Request
Reproduce the following data verbatim, omitting the pictures from your answer.
# start of Dataset
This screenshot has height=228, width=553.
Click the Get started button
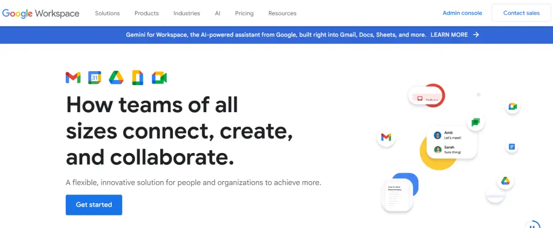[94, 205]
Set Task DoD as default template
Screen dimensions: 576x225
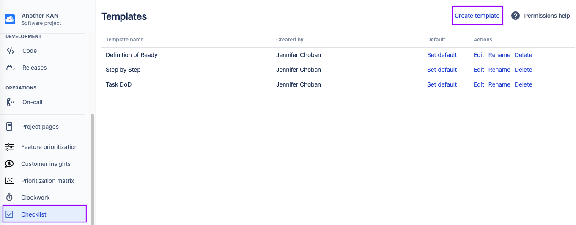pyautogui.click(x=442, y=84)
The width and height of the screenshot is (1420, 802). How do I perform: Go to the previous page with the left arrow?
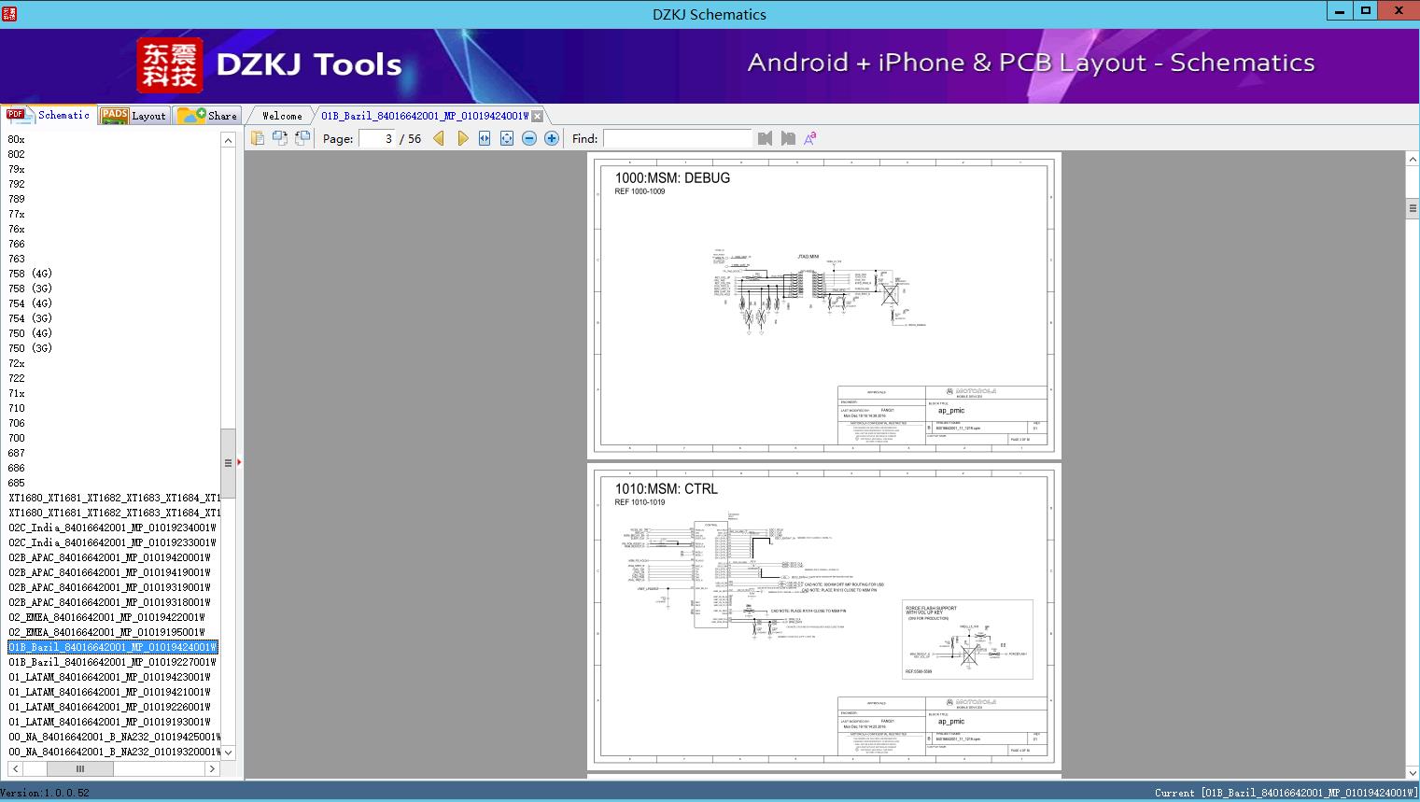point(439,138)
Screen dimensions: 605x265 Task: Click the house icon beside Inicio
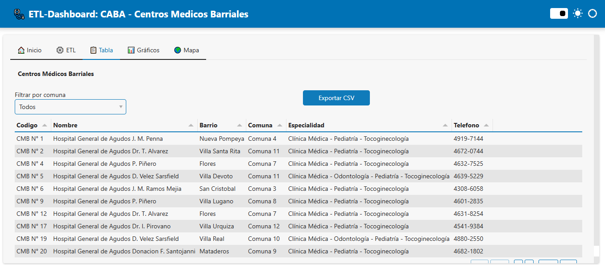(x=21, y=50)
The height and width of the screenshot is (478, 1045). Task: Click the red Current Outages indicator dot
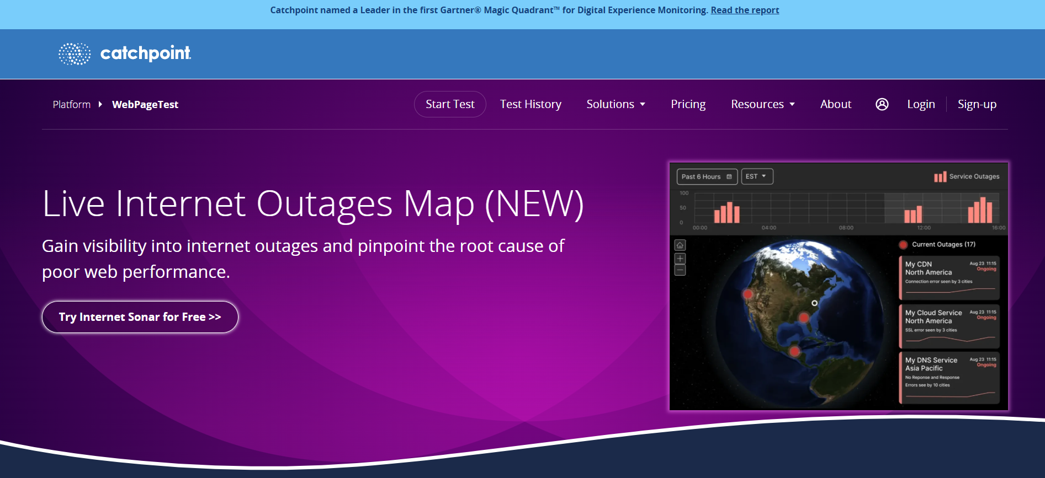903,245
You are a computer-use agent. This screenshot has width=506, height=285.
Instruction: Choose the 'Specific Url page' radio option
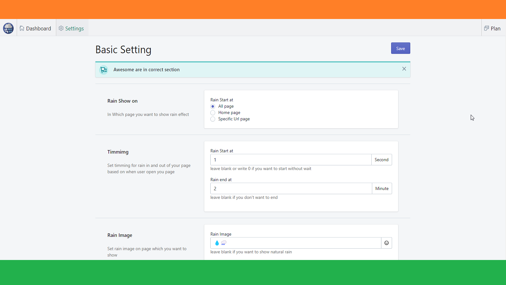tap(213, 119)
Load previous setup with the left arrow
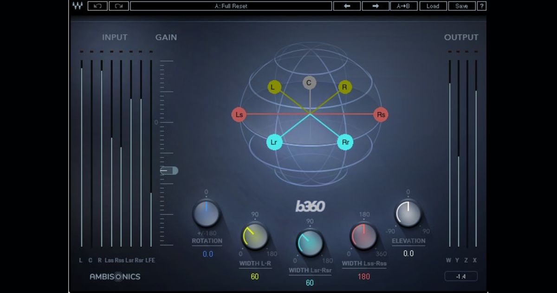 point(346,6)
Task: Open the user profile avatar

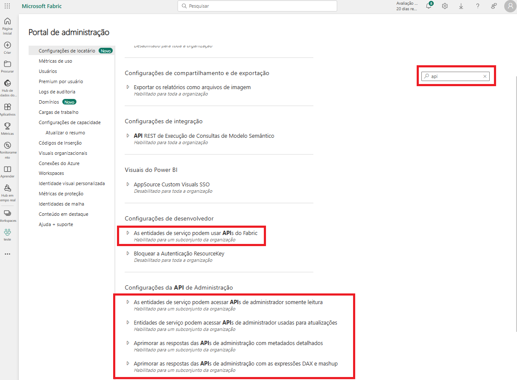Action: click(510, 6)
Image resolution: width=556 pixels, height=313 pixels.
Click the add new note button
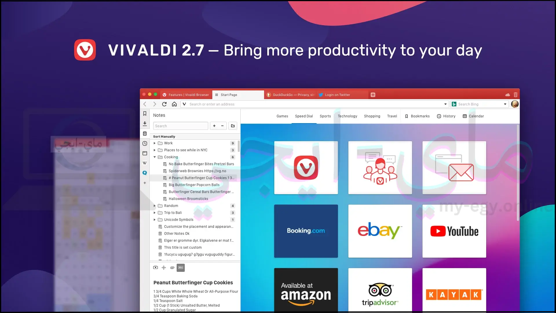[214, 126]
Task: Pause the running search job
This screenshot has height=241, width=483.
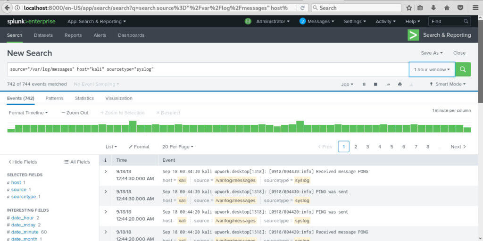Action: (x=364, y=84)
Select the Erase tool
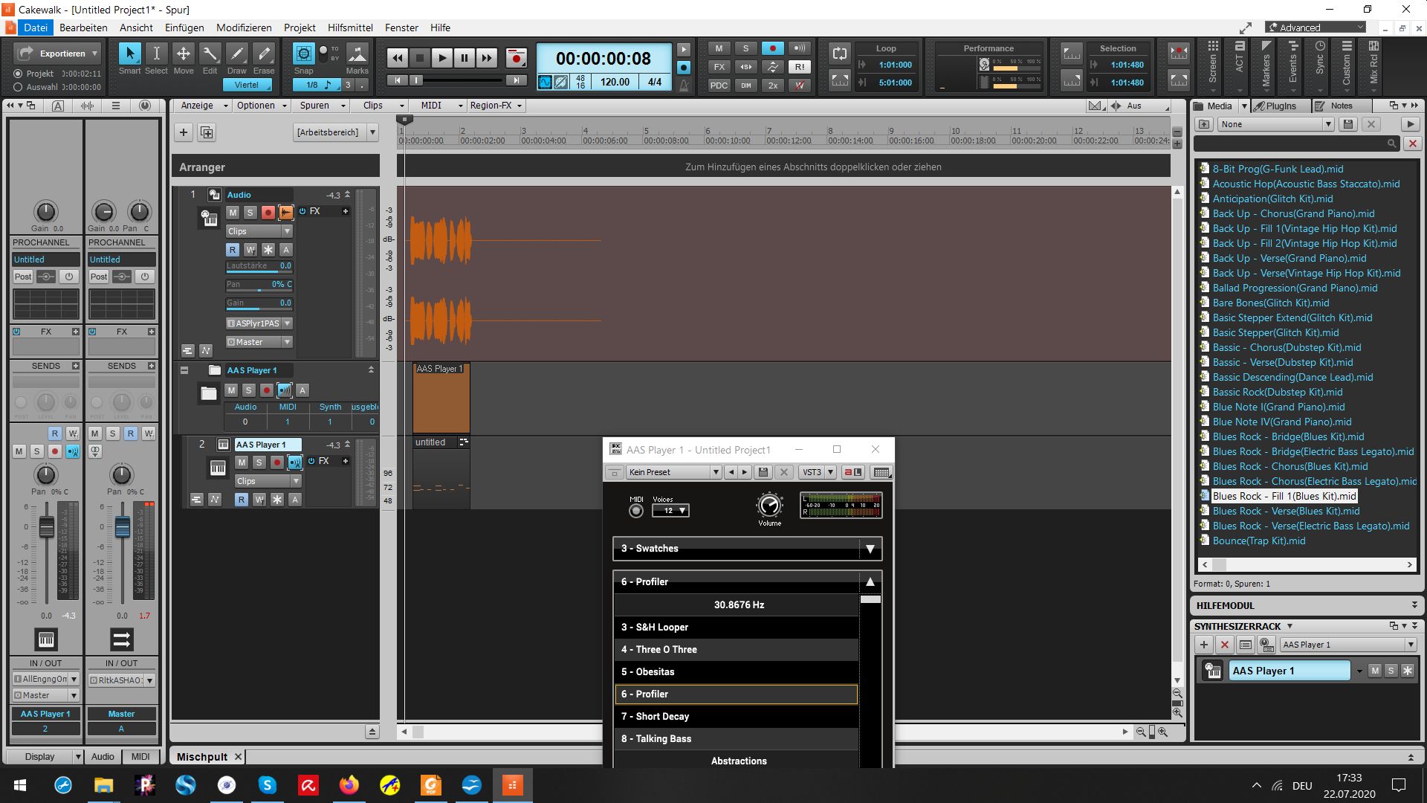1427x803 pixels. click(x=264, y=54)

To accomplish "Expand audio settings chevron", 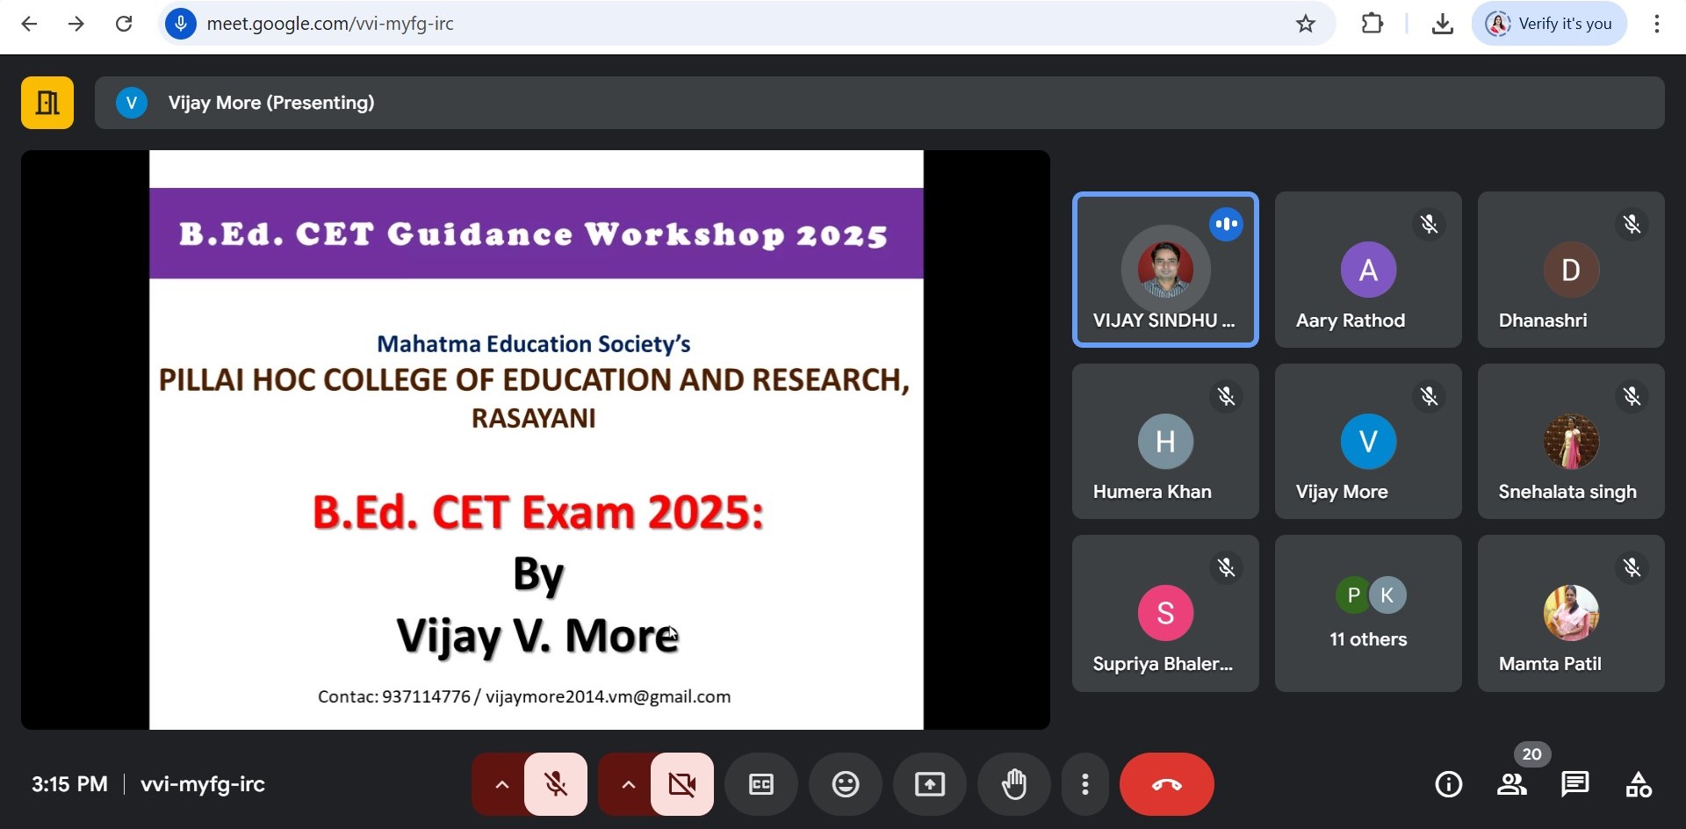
# end of Dataset
Solved problem
This screenshot has height=228, width=553.
Click the Get started button
[94, 205]
Set Task DoD as default template
Screen dimensions: 576x225
pyautogui.click(x=442, y=84)
The width and height of the screenshot is (1420, 802). How do I perform: Go to the previous page with the left arrow?
point(439,138)
Screen dimensions: 605x265 Task: Click the house icon beside Inicio
(x=21, y=50)
The height and width of the screenshot is (478, 1045). Task: Click the red Current Outages indicator dot
903,245
You are a computer-use agent. This screenshot has width=506, height=285.
Instruction: Choose the 'Specific Url page' radio option
tap(213, 119)
Load previous setup with the left arrow
 point(346,6)
Task: Open the user profile avatar

Action: click(510, 6)
Image resolution: width=556 pixels, height=313 pixels.
Click the add new note button
[214, 126]
Task: Pause the running search job
This screenshot has height=241, width=483.
Action: (x=364, y=84)
Select the Erase tool
1427x803 pixels. click(x=264, y=54)

To accomplish "Expand audio settings chevron", 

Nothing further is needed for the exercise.